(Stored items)
============================================================
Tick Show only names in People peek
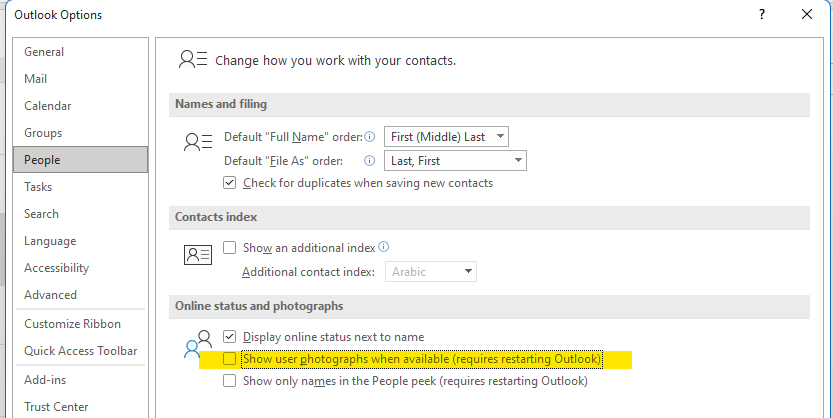Viewport: 833px width, 418px height. (x=230, y=381)
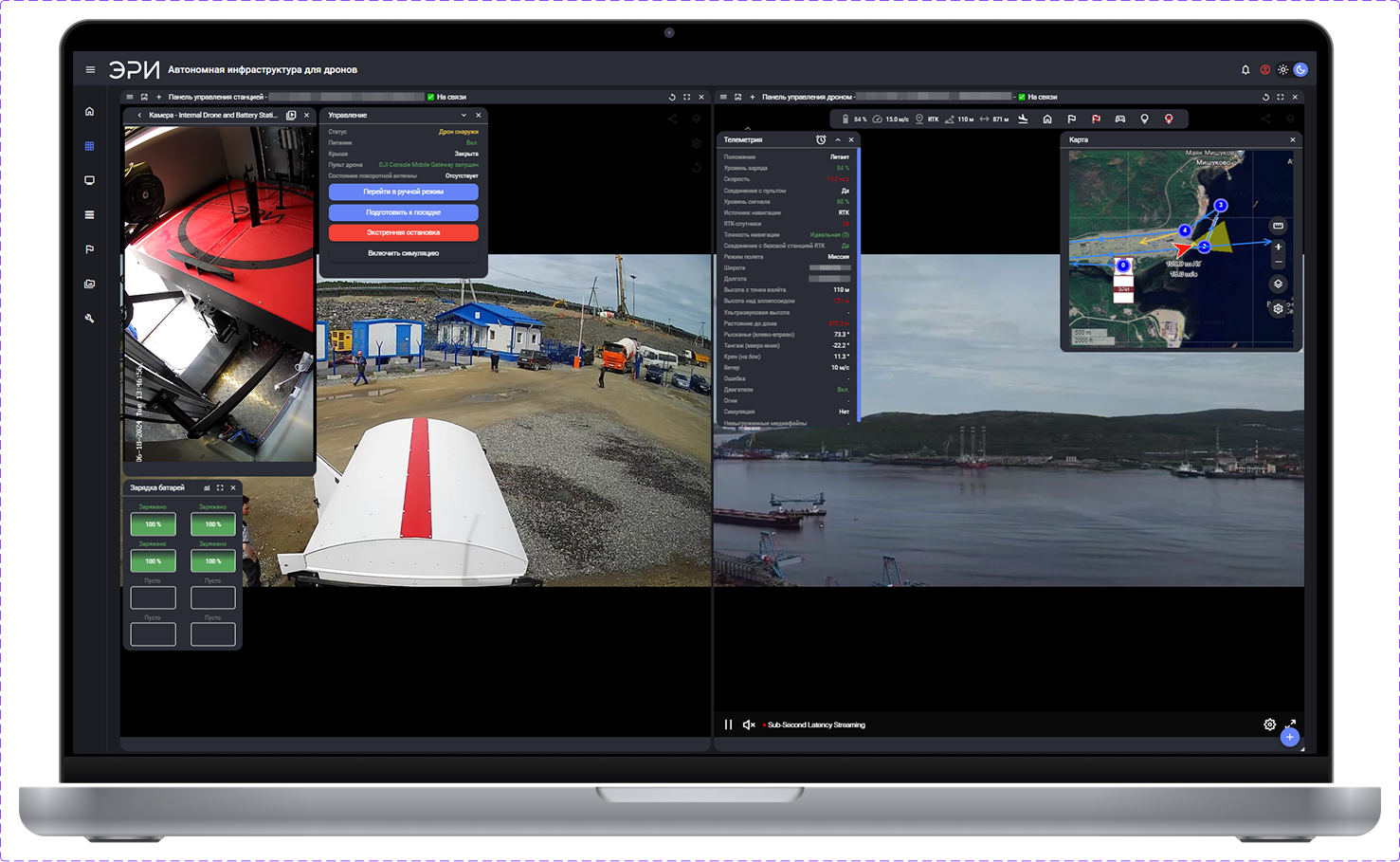Click red Экстренная остановка button
1400x862 pixels.
coord(403,232)
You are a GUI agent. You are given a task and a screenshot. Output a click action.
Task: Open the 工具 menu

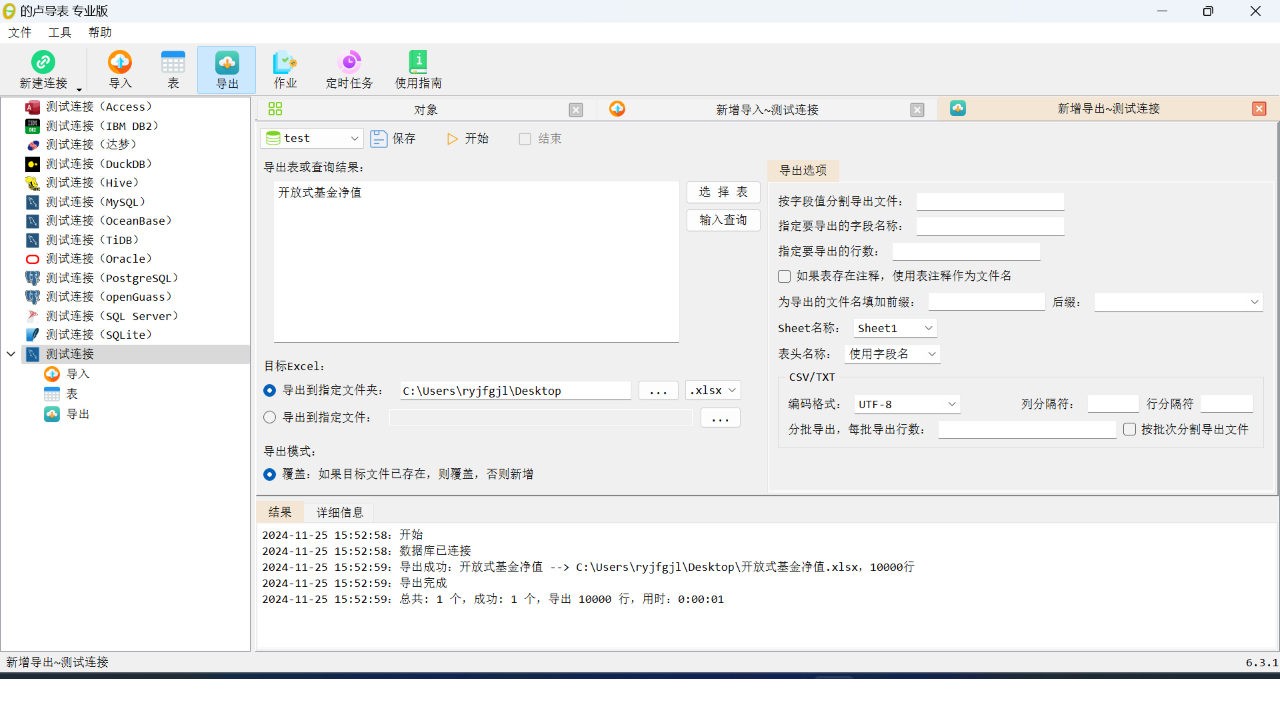click(x=60, y=32)
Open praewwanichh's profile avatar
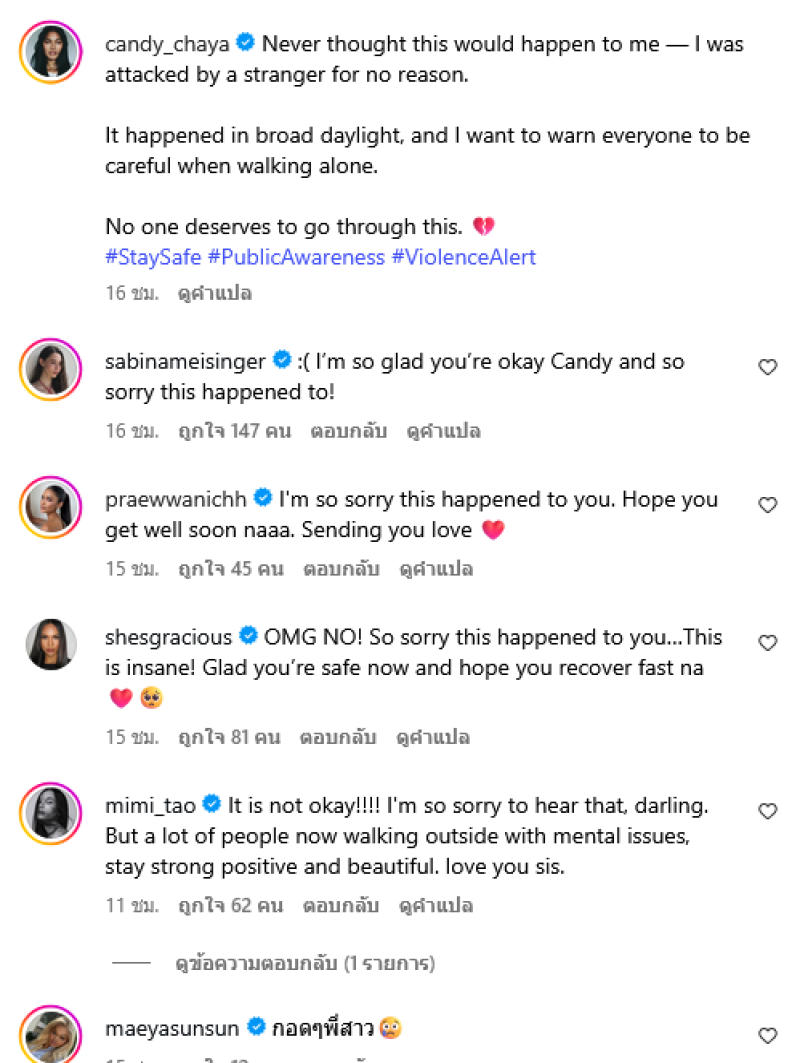Image resolution: width=800 pixels, height=1063 pixels. pyautogui.click(x=50, y=508)
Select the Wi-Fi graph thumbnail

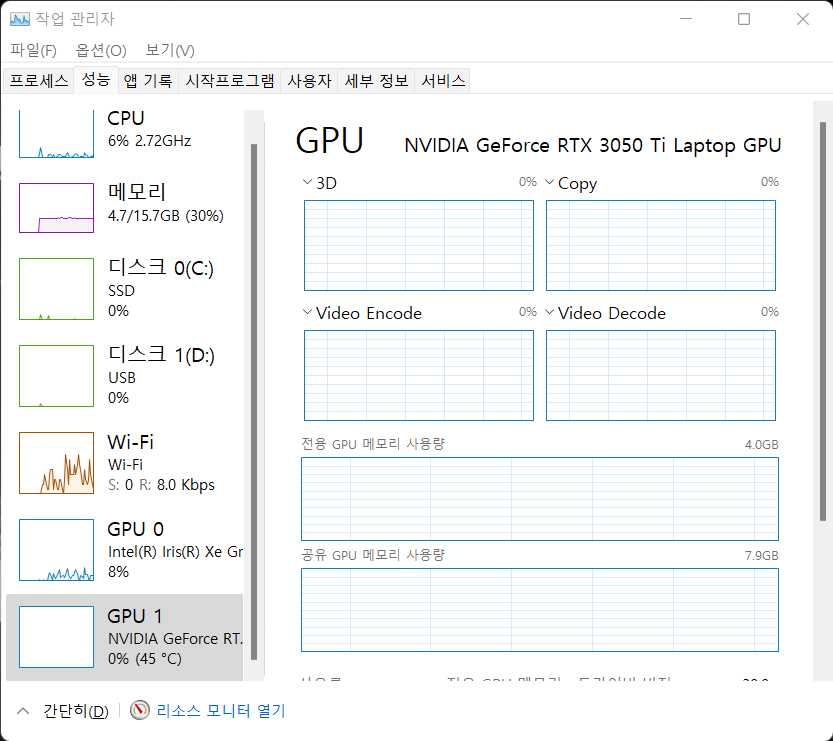coord(56,463)
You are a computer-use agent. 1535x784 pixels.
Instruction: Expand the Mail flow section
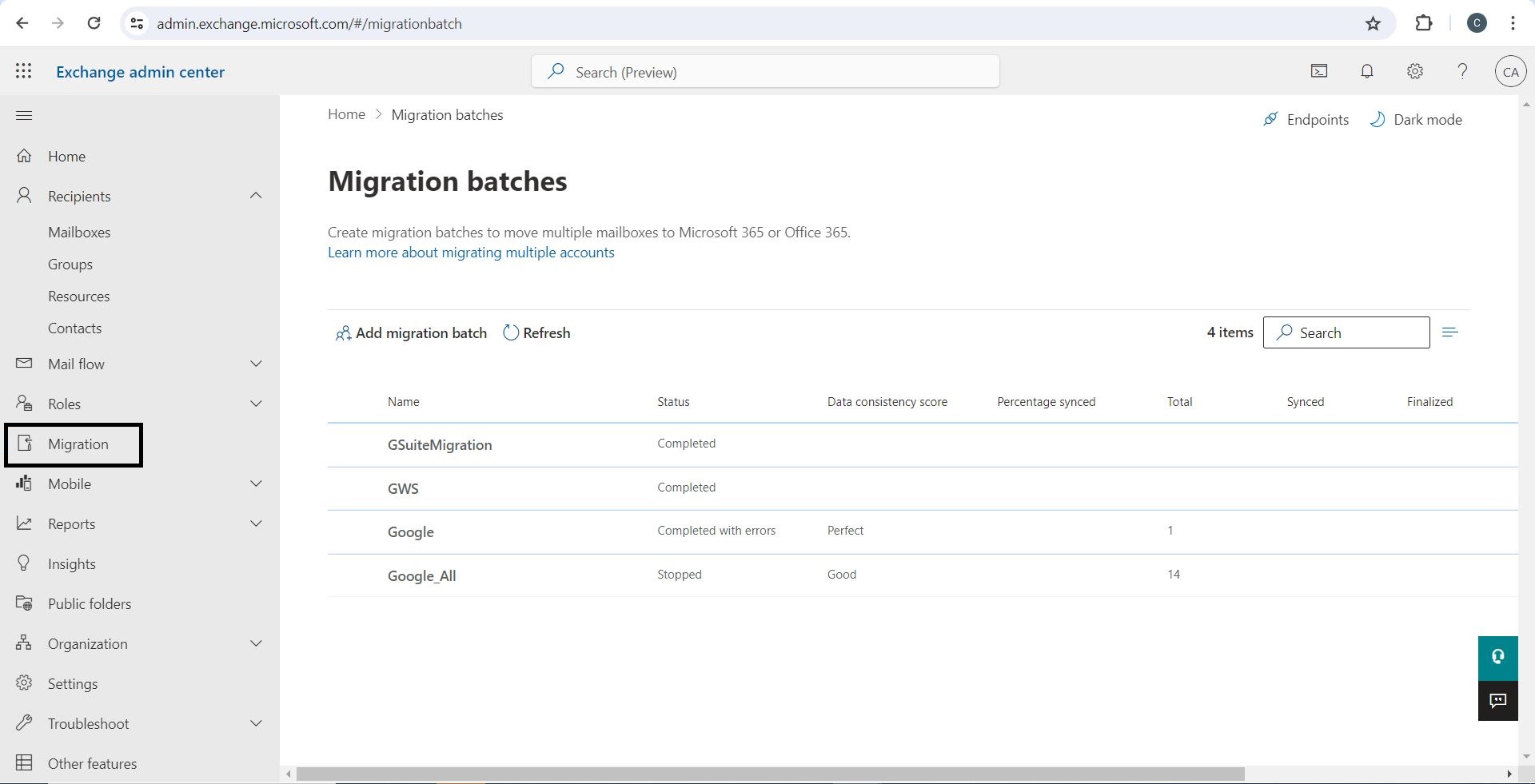pos(256,364)
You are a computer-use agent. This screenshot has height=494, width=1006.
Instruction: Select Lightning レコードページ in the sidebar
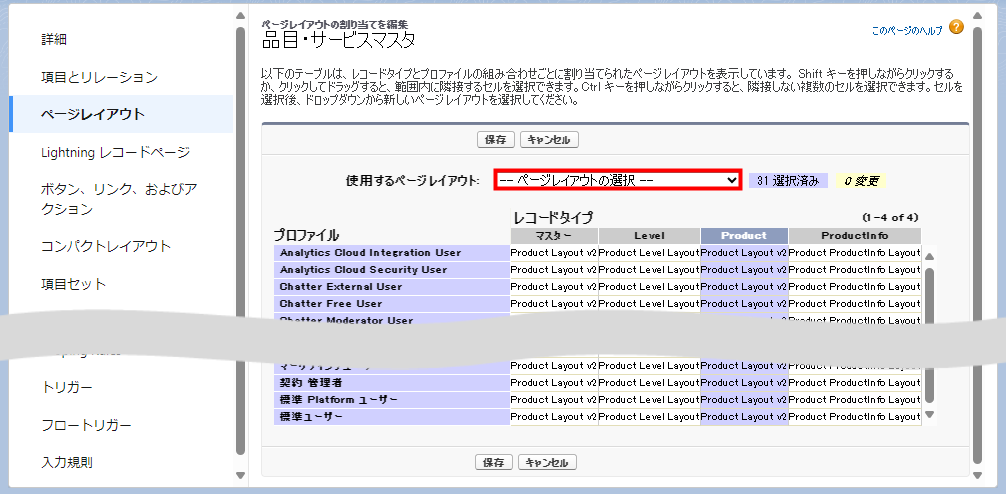click(115, 152)
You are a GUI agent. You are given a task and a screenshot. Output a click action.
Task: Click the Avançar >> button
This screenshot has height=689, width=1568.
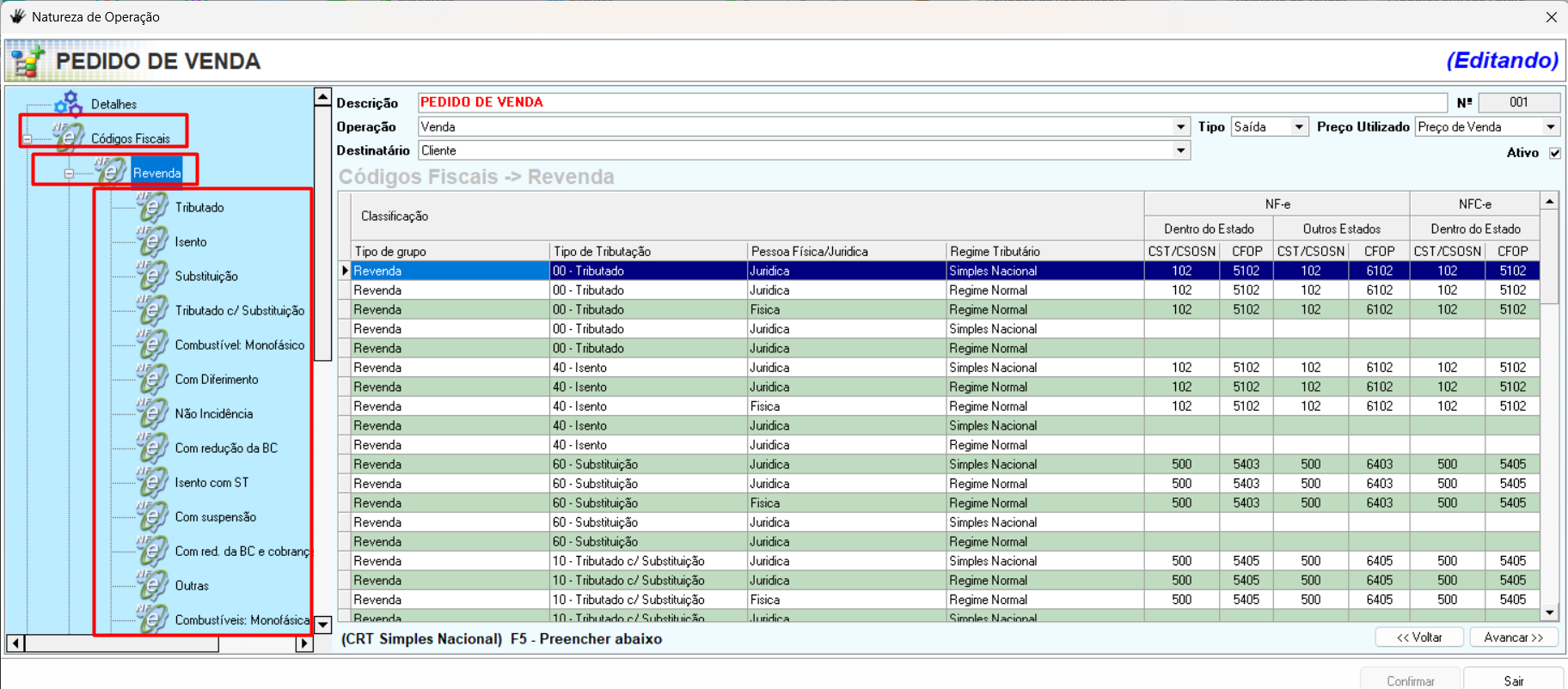tap(1513, 637)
============================================================
* PROBLEM TO SOLVE *
Exactly as written, reproduce all of the entries while dropping the pictures.

* YOUR RESPONSE *
Tick Show only names in People peek
Viewport: 833px width, 418px height. (x=230, y=381)
Click red Экстренная остановка button
1400x862 pixels.
coord(403,232)
You are a GUI agent. You are given a task and a screenshot. Output a click action.
Task: Open the 工具 menu

click(x=60, y=32)
Open praewwanichh's profile avatar
Image resolution: width=800 pixels, height=1063 pixels. pyautogui.click(x=50, y=508)
Select the Wi-Fi graph thumbnail

coord(56,463)
You are a computer-use agent. 1535x784 pixels.
Instruction: Expand the Mail flow section
pos(256,364)
You are a computer-use agent. This screenshot has height=494, width=1006.
Instruction: Select Lightning レコードページ in the sidebar
click(115, 152)
You are a GUI agent. You are given a task and a screenshot. Output a click action.
Task: Click the Avançar >> button
This screenshot has height=689, width=1568.
tap(1513, 637)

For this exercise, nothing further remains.